[SOURCE DATA — start]

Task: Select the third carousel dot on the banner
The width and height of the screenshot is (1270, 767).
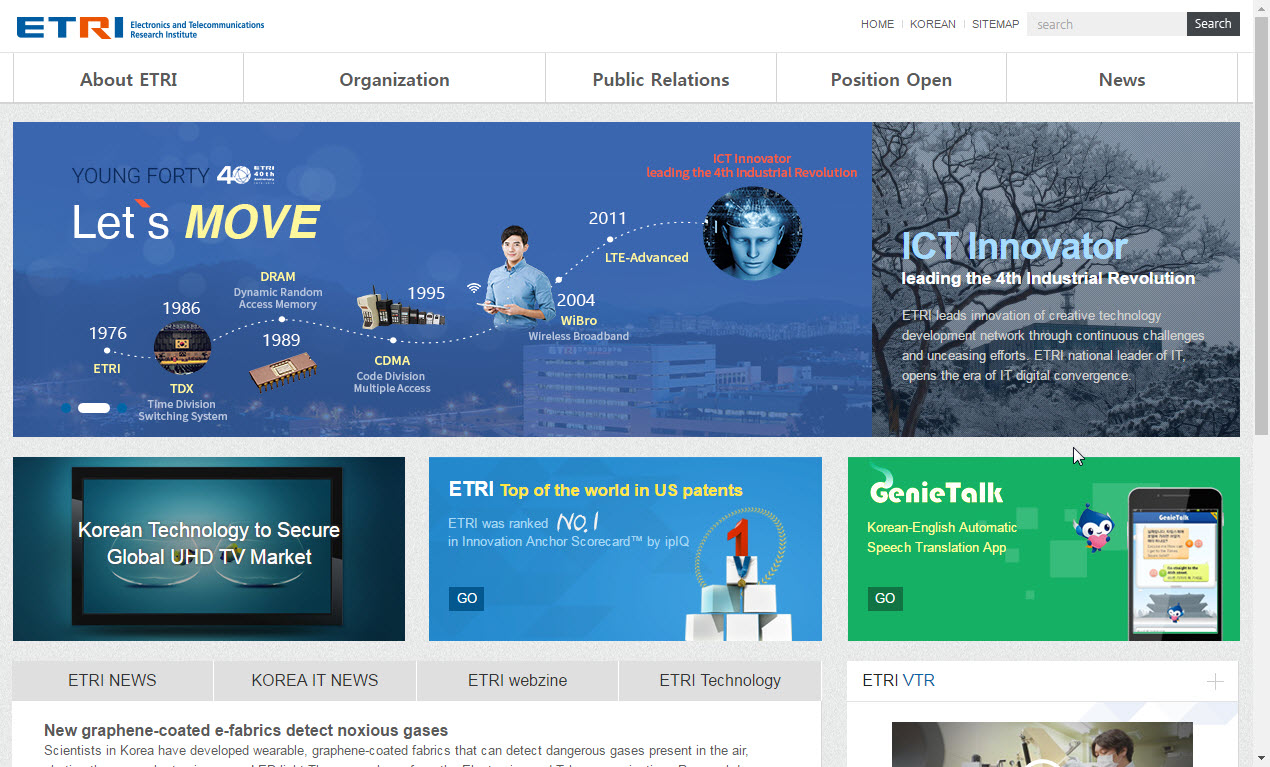Action: 122,408
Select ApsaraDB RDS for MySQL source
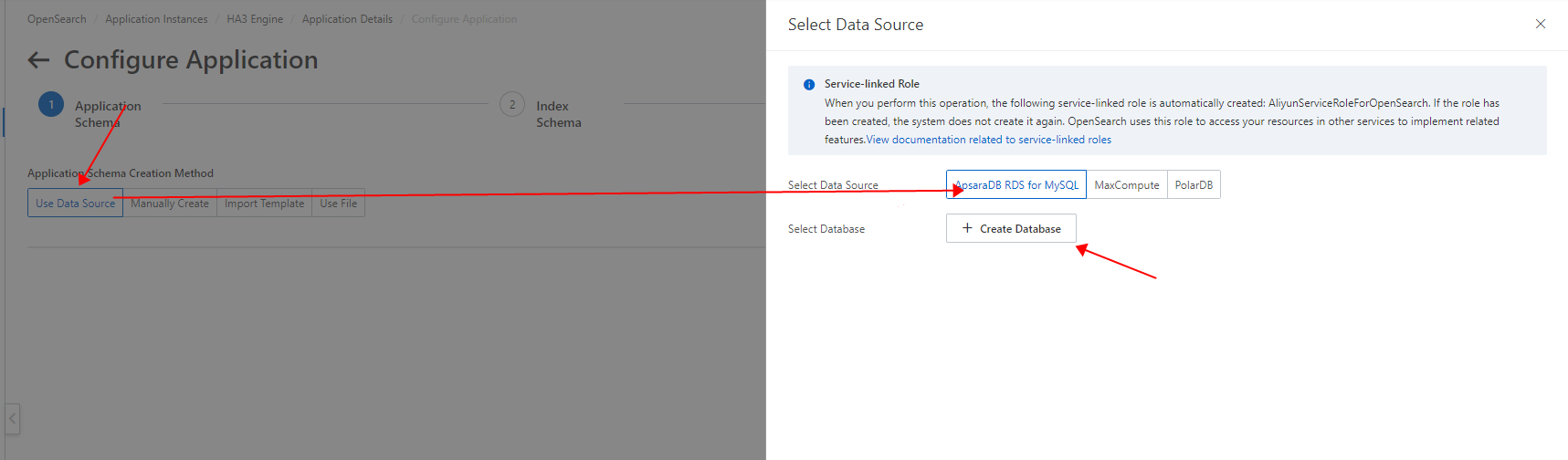 pos(1016,185)
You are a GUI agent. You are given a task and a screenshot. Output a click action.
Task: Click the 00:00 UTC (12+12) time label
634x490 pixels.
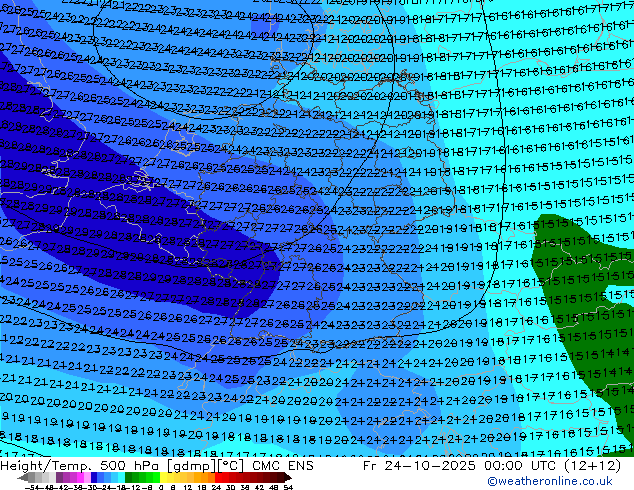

[SOURCE DATA — finish]

REQUIREMENT: Nothing but the lines from the line with "You are a GUI" through the end of the listing should appear in the answer, each duplicated exactly, without pictures.

ANSWER TO THIS EXERCISE:
You are a GUI agent. You are given a task and a screenshot. Output a click action.
Task: Click the 00:00 UTC (12+12) time label
634x490 pixels.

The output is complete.